The next day was the wedding. We explored Denver a little more before the wedding and got to go to the tea house and see the farmer's market downtown. I enjoyed people watching there and seeing all walks of life. I was really proud of Denver for their recycling efforts and they really do seem like a hippy/carefree but responsible kinda town. People were pretty friendly, but they are super duper relaxed, so if you are on a tight schedule that could possibly annoy you. There's some lacking in the diversity area, but surprisingly there was a high Hispanic/Latino population.

The wedding was beautiful, and for their privacy that's all I'll say.
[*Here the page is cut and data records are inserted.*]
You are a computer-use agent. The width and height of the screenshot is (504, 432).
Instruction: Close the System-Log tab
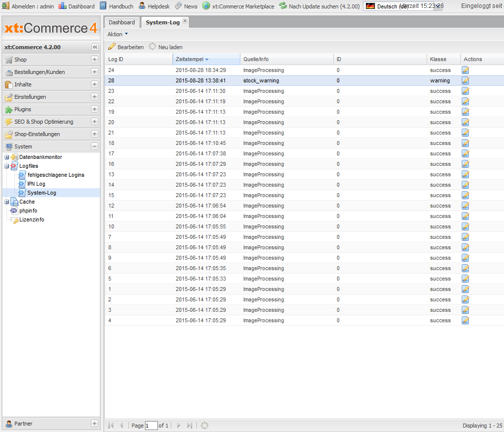[x=185, y=21]
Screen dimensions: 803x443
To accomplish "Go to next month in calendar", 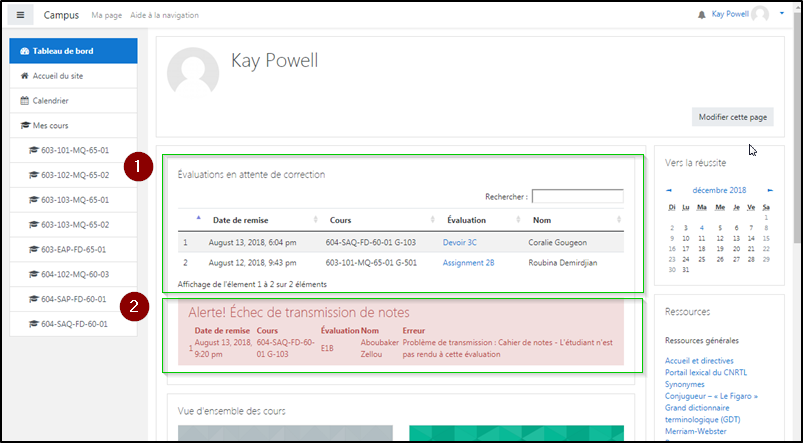I will click(x=769, y=189).
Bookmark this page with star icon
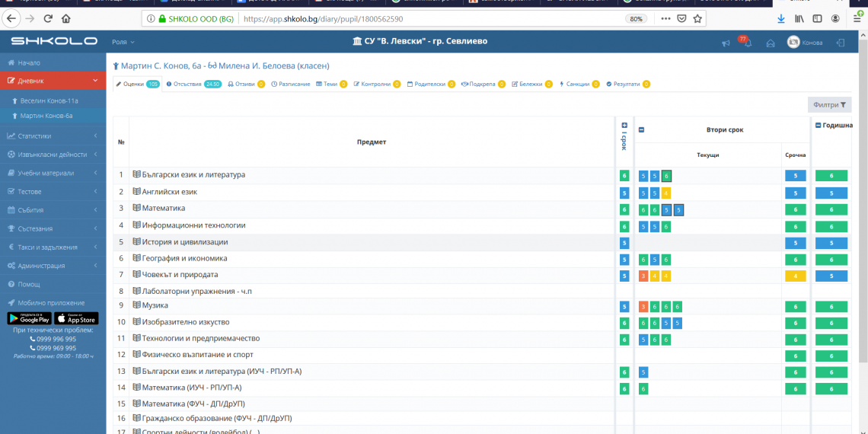The height and width of the screenshot is (434, 868). 697,18
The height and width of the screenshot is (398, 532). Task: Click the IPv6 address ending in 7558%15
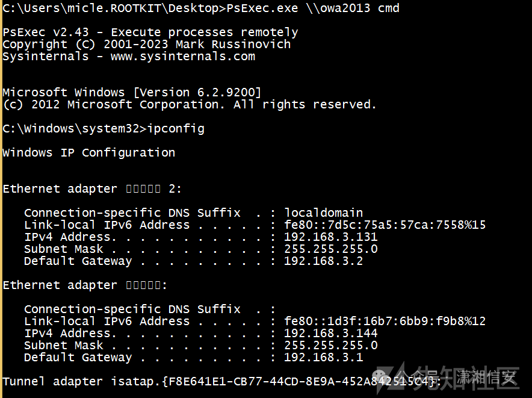point(385,225)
If you know who they are check out my/their Facebook or Picasa album for pictures.

The day after the wedding was when our mad dash of driving and escapades would start. First, we would need a bigger car.

I'm only on Day 2, so we are going to have to break this up into sections. Look forward to hearing about our drive to Wyoming, visits with Bears, mastering the tuck and roll, making new international friends, and "check" and how it can improve you life.


Sunday, August 23, 2015

Fool's Gold

Sometimes we accept polished dirt as though it were a diamond. And it may look exactly like a diamond, but it is hollow and empty, with a shine finish. Recognizing this fool's gold is the first step, and then not accepting it is the next.

I had a "friend" from college move to New York City. I haven't seen her in 8-10 years so I was excited to have her nearby. We saw eachother at a mutual friend's birthday party and caught up and exchanged contact information. I texted her when I got home that it was nice to see her and we should catch up again. She texted:

"If you are ever in the area, hit me up, and I'll try to meet up with you"

Great!! Sounded like a plan. I would see her and it would be just like old times. Great that she is up for seeing me as well. A couple of days passed, and I realized she had given me polished dirt. Wait a second. That was about the most conditional statement a person could give. Let's dissect the text she sent that I was so happy about earlier.

"If you are ever in the area, hit me up . . . " - she flipped the script on me. Now the responsibility is on me to text her if I am in NYC, which is 2 hours away. I'm not going to drive up there to see her without definite plans, so if I am in the area I would have already had plans with someone else. Ok, so maybe between my plans with them and leaving, there would be a 1-2 hour gap.

". . . I'll try to meet up with you." So if I text her, there's a 50/50 chance that she is free during the 1-2 hour gap that I have and she will only 'try' to meet up with me. What? Really? There's like no chance I would actually see her.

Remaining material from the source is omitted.